The question I have is, what exactly is the format of the pthread_create function and the function it calls, in terms of pointers and such? I can wrap my head around variable pointers, although I need to clarify my knowledge in that area, but function pointers get icky.
I understand the preferred format is
void *threadfunc(void *arg);
int main()
{
pthread_t threadinfo;
int samplearg;
pthread_create(&threadinfo, NULL, threadfunc, &samplearg);
}
However, this generates a compiler warning that threadfunc's not returning a value, so apparently the * is something about what threadfunc returns, not a characteristic of the function?
I have also seen the function defined as and the pthread_create formatted like such:
void threadfunc(void *arg);
pthread_create(&threadinfo, NULL, (void *)threadfunc, &samplearg);
Which of these two are correct, or are they functionally equivalent? Could someone explain to me the mechanics of pointers to functions and such?

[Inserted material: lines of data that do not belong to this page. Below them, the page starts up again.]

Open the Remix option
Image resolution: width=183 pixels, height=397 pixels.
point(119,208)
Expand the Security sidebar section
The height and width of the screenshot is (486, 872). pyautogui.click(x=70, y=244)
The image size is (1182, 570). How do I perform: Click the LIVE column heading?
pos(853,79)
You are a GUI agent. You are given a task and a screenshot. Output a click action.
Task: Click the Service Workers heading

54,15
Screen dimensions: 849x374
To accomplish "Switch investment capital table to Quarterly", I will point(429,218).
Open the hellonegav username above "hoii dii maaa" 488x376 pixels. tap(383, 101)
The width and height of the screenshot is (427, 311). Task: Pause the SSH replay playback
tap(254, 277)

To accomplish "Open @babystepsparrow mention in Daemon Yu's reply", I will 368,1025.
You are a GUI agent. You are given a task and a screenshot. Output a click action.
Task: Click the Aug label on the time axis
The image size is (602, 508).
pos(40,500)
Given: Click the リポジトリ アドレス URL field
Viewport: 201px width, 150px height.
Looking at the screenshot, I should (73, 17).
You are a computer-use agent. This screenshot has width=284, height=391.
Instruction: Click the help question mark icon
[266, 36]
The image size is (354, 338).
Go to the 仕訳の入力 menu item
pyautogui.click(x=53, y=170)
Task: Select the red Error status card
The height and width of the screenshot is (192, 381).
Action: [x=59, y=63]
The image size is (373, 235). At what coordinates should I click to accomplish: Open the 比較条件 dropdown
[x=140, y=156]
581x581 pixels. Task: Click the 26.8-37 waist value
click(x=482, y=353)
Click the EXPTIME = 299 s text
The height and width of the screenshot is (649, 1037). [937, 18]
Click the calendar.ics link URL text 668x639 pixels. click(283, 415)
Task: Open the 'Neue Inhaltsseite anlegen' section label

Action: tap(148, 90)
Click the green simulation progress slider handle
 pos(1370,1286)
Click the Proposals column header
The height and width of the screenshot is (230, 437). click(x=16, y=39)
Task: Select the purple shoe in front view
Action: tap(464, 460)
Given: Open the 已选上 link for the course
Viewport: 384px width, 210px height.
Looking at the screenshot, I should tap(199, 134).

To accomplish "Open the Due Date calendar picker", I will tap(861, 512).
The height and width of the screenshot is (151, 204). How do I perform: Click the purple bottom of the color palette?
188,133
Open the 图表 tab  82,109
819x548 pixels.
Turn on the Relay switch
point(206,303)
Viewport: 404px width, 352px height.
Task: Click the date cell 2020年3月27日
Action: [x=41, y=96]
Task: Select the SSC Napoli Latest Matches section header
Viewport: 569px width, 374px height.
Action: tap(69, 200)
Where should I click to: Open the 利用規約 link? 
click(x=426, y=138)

One last question, would it work to, inside a for loop generating multiple threads, initialize an int samplearg for thread unique values then pass it to pthread_create(...)? I understand samplearg would be in scope inside the threadfunc, I'm just checking in case somehow C doesn't follow typical scope rules--since samplearg is created inside the for() loop and would typically go out of scope after the iteration of the for() loop, and the actual variable itself is being passed not the value. I'd test myself but there might be a point you could enlighten me on, and developing on a remote linux machine is a bit cumbersome for me.